Read The Reivers by William Faulkner. Southern Itish.
Yeats was accepting, though not explicitly stating, a theological notion that a 1st Century CE apocalyptic prophet was born in Bethlehem. Some theologs believe it more likely that he was born in his home town, Nazareth, around 4-6 BCE.
If the Irish “diaspora” refers to the exodus resulting from the potato famine, that was 19th Century CE. That is, I think, how half my mother’s ancestry got here, pre-Civil War. The other half got here via Portugal, ca 1492, Netherlands shortly thereafter, and Curacao, then a Dutch colony, pre-War Between the States. The way Der Fuhrer counted things, that makes me a quarter Jewish, regardless of theology.
Peace,
Diaspora generally means all the dislocated members of a group over the span of history. The potato famine being only one cause of a certain period in a limited geography and population. The Irish have a long tradition of finding new places to live. My 18th c. observation on cuisine takes into account that by the mid 19th century There Was No Cuisine, due to famine. (This speaks of the Irish themselves. The Landlords house may have had a better stocked larder.) So the comparison was to what may have been traditional fare in better times. The displaced would make best use of meager items available to their limited means from what was available in their new locations. And enjoy with happiness and thanks for what they had. Then set about to increase their means.
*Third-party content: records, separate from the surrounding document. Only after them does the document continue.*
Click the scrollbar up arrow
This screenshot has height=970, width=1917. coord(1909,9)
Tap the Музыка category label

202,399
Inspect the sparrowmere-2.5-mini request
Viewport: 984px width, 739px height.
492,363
Their success varied, but many did well.
I do not know Yeats’s mind any better than you do; nor for that matter the biblical authors who share a story they did not witness. But I will put forward the idea he accepted the story as recorded and preserved through history, rather than take it upon himself to decry those stories as false, the writers mistaken or worse, and substitute a new setting that removes the arduous journey at the direction of temporal powers. Is the purpose simply to create doubt in accepted lore, or does the creating that doubt somehow falsify the divinity of Joseph’s and Mary’s child?
In any case I think the poem’s title and body both seek imagery from the final book in the new testament, more than the opening books. This
rough beast does not herald a peaceful reign to Yeats’s readers. One might infer the Great War was not pleasant, and Yeats was not convinced this new peace would last.
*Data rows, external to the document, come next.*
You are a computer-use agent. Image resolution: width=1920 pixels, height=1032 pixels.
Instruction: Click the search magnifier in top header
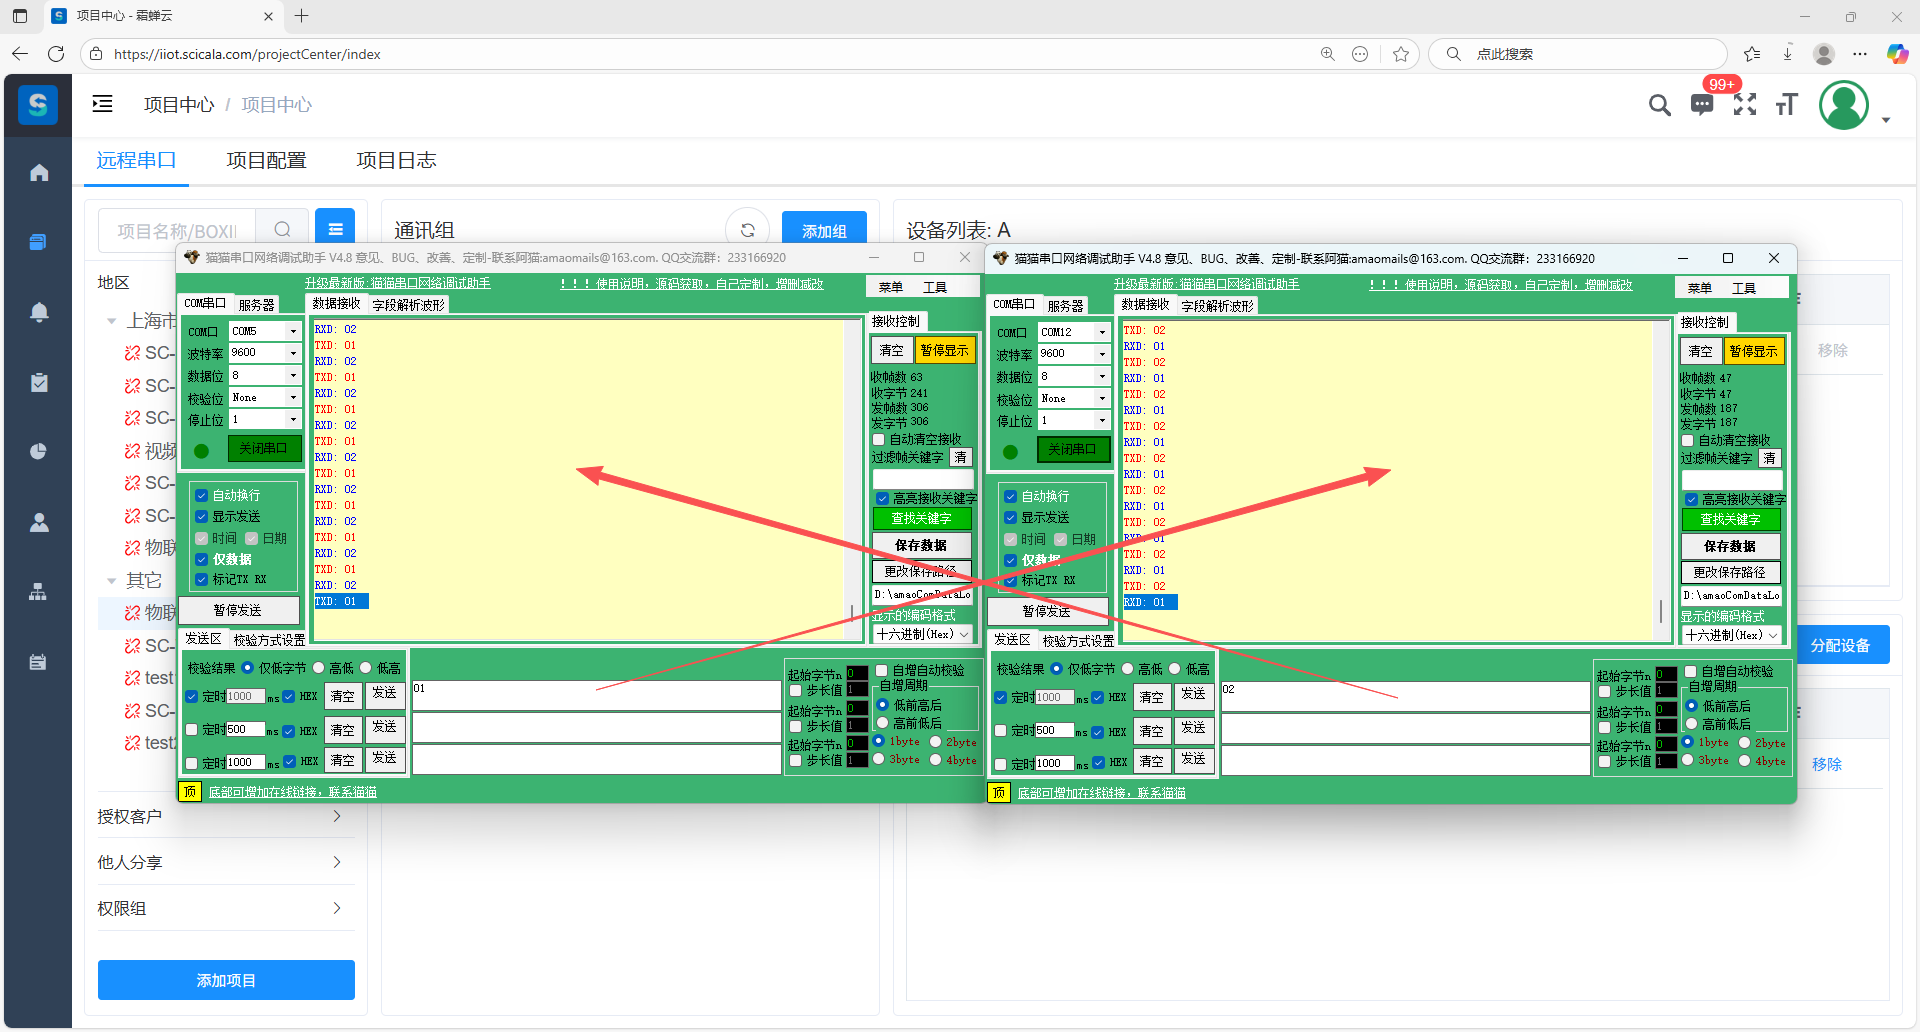(1659, 105)
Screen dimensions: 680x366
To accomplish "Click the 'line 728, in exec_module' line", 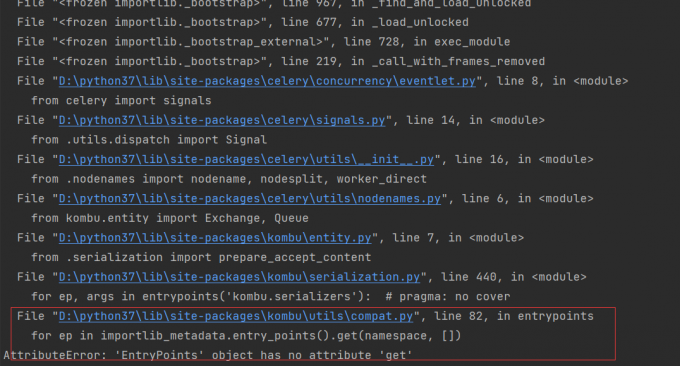I will 264,42.
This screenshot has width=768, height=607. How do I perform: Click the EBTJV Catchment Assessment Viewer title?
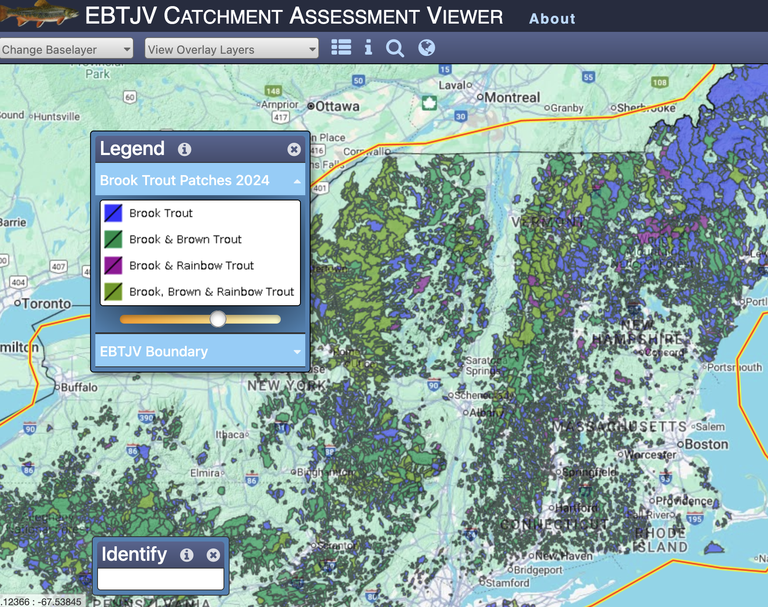click(x=294, y=16)
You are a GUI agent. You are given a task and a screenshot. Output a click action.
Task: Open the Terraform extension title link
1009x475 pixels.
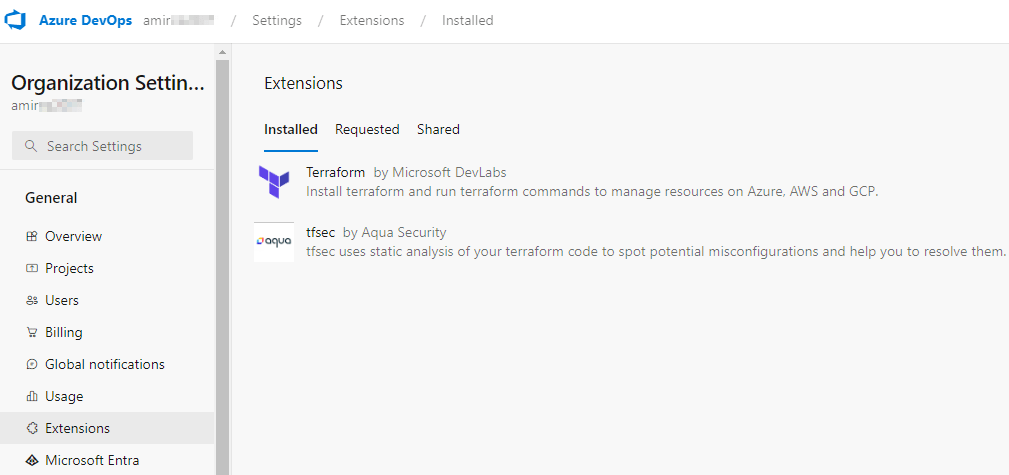pos(335,172)
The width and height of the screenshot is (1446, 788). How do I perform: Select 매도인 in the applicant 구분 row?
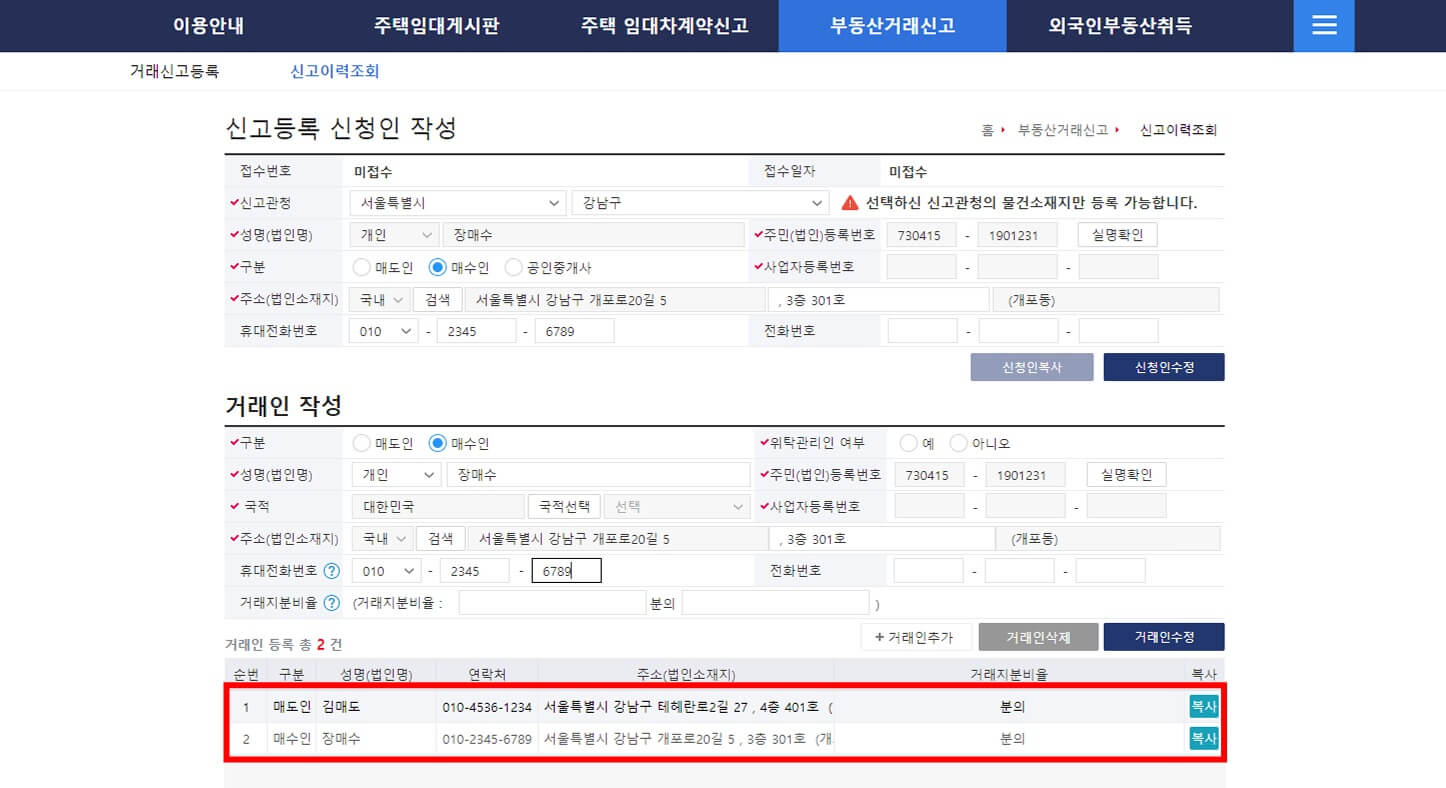click(x=359, y=266)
Pardon my finger slip. The sought for Shift key instead Entered my comment, unsigned.
Awkward.
You weren’t the first and you won’t be the last to do that!
Shamrocks
.
That is why we eat Corned Beef for Easter, Thanksgiving, and Christmas. And darn we did not get into town to get the
Corned beef on sale. 🙁
.
I was anonymoused again. But not yesterday??
Hope all had a good St Patrick’s Day and are recovering ok this am.